Genome-Factory: A Library for Tuning, Deploying, and Interpreting Genomic Foundation Models
Pith reviewed 2026-05-21 22:48 UTC · model grok-4.3
The pith
Genome-Factory is the first integrated Python library that handles data collection, tuning, inference, benchmarking, and biological interpretation for genomic foundation models.
A machine-rendered reading of the paper's core claim, the machinery that carries it, and where it could break.
Core claim
Genome-Factory supplies an automated data pipeline, unified support for full and parameter-efficient fine-tuning, embedding and generation inference, benchmark interfaces, and an open-source sparse auto-encoder interpreter that turns model representations into biological signals, demonstrated on DNABERT-2.
What carries the argument
The Genome-Factory library itself, whose core component is a sparse auto-encoder that maps high-dimensional genomic embeddings to sparse, biologically readable features.
If this is right
- Researchers can switch between genomic models and fine-tuning methods without rewriting data or training code.

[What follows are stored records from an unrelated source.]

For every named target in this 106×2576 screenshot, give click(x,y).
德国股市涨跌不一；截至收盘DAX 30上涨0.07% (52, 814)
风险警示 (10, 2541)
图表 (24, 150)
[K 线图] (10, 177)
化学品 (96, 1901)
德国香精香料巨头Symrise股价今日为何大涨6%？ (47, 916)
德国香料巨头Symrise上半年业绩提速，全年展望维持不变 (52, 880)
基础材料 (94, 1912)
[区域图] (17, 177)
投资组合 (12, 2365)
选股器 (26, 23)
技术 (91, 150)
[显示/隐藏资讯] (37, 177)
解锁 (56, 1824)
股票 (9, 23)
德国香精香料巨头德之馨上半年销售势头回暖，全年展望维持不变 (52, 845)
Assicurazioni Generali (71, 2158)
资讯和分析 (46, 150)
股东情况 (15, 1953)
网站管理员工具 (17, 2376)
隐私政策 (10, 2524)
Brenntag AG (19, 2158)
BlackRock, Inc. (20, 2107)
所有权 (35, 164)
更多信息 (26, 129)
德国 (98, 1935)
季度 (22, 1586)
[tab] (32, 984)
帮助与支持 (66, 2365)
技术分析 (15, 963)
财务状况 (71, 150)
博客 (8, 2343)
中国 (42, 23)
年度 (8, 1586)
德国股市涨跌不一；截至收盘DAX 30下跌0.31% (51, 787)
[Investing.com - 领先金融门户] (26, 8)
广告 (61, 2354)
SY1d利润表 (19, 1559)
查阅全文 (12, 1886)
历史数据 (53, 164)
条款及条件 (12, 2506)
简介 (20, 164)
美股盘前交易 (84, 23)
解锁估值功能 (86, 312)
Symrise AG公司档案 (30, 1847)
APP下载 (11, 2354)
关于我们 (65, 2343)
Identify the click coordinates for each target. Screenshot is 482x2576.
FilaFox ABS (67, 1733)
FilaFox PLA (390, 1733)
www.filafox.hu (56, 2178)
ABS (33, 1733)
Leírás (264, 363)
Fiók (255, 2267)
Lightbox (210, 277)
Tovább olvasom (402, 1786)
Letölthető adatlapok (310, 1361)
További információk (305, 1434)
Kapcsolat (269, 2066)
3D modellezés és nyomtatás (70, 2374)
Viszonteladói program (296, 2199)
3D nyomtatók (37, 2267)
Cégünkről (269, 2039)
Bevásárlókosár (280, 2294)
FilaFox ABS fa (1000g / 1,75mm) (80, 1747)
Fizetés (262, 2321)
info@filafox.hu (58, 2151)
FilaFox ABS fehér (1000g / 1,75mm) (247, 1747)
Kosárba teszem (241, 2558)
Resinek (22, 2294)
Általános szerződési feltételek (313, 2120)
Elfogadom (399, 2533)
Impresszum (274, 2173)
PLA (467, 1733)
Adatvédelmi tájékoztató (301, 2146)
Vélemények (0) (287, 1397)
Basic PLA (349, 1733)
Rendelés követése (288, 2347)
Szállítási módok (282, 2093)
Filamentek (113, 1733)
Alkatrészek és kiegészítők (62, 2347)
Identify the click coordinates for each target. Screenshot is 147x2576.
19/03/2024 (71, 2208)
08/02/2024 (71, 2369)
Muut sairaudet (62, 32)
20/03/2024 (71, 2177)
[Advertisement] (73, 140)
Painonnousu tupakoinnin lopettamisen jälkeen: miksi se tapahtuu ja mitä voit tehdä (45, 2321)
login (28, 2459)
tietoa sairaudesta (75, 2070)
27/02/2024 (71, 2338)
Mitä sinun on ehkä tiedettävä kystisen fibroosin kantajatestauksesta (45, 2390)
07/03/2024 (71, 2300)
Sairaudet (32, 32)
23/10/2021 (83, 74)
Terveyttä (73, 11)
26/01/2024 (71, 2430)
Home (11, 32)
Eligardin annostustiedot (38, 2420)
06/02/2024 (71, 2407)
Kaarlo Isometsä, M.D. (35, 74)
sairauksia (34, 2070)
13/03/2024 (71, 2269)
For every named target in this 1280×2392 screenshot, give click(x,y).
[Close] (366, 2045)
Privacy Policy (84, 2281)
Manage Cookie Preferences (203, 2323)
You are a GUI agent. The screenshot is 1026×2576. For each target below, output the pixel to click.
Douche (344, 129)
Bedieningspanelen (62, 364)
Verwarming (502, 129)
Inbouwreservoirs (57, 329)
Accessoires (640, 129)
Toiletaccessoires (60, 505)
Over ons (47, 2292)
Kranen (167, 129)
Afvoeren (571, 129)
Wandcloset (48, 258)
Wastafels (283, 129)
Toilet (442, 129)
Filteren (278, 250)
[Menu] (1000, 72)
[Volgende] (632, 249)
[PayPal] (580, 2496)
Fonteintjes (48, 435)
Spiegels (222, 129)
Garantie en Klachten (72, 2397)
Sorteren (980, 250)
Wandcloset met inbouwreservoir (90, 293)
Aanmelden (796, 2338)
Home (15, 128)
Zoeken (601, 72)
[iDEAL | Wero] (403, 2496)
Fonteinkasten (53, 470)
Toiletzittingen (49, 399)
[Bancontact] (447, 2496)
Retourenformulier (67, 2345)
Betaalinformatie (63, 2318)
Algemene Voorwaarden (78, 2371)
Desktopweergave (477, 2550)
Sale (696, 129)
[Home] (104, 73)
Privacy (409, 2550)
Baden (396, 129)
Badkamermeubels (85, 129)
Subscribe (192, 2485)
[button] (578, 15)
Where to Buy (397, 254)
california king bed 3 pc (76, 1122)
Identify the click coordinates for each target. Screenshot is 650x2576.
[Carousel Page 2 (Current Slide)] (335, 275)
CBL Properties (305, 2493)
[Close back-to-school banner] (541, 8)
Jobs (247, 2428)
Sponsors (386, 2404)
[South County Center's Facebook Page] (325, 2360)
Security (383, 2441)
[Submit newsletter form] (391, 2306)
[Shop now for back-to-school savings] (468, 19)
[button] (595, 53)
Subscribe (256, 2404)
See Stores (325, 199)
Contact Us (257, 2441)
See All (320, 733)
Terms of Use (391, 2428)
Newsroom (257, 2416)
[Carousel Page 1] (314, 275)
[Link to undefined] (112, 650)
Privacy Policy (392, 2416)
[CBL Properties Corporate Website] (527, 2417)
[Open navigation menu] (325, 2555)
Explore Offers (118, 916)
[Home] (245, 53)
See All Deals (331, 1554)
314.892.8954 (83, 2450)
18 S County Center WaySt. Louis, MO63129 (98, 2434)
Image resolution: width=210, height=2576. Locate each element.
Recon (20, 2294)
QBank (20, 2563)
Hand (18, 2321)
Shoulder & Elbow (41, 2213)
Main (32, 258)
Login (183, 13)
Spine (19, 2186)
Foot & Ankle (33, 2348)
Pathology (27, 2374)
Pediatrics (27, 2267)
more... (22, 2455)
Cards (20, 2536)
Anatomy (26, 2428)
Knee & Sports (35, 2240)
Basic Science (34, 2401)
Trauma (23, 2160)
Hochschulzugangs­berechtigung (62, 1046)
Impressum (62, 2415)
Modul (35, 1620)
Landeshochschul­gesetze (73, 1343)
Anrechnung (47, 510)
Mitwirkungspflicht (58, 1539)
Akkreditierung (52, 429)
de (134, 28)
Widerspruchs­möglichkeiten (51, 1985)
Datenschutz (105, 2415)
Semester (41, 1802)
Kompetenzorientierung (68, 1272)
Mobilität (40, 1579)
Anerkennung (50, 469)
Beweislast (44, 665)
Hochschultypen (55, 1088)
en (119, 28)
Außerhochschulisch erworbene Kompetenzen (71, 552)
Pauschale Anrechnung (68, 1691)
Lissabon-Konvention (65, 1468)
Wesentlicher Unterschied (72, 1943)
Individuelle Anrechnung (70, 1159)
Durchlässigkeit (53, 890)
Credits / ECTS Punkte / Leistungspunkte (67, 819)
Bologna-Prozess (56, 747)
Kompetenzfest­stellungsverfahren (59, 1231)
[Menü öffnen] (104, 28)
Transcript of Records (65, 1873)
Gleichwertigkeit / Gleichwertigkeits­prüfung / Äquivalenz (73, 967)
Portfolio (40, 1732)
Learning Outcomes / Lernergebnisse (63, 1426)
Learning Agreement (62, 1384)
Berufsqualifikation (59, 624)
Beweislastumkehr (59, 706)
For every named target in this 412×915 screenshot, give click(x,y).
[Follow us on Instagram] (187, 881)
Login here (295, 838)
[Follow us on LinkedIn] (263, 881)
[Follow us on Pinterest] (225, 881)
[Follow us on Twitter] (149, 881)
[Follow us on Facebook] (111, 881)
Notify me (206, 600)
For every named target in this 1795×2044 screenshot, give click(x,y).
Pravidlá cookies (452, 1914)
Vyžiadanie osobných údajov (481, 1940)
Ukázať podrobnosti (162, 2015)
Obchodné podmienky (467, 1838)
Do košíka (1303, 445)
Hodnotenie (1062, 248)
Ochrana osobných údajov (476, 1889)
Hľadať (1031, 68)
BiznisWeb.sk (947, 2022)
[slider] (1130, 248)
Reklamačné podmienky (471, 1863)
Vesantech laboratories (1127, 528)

- Standardized benchmarking becomes possible through the included interfaces and two supplied evaluation suites.
- Interpretability is added as a default step rather than a separate research project.
- Synthetic sequence generation and embedding extraction become routine operations inside one codebase.
Where Pith is reading between the lines
- If the interpreter proves stable across models, it could serve as a common lens for comparing what different genomic foundation models have actually learned.
- The automated data pipeline lowers the barrier for labs that lack large curated sequence collections.
- Open interfaces for new benchmarks could gradually create community standards for evaluating genomic models.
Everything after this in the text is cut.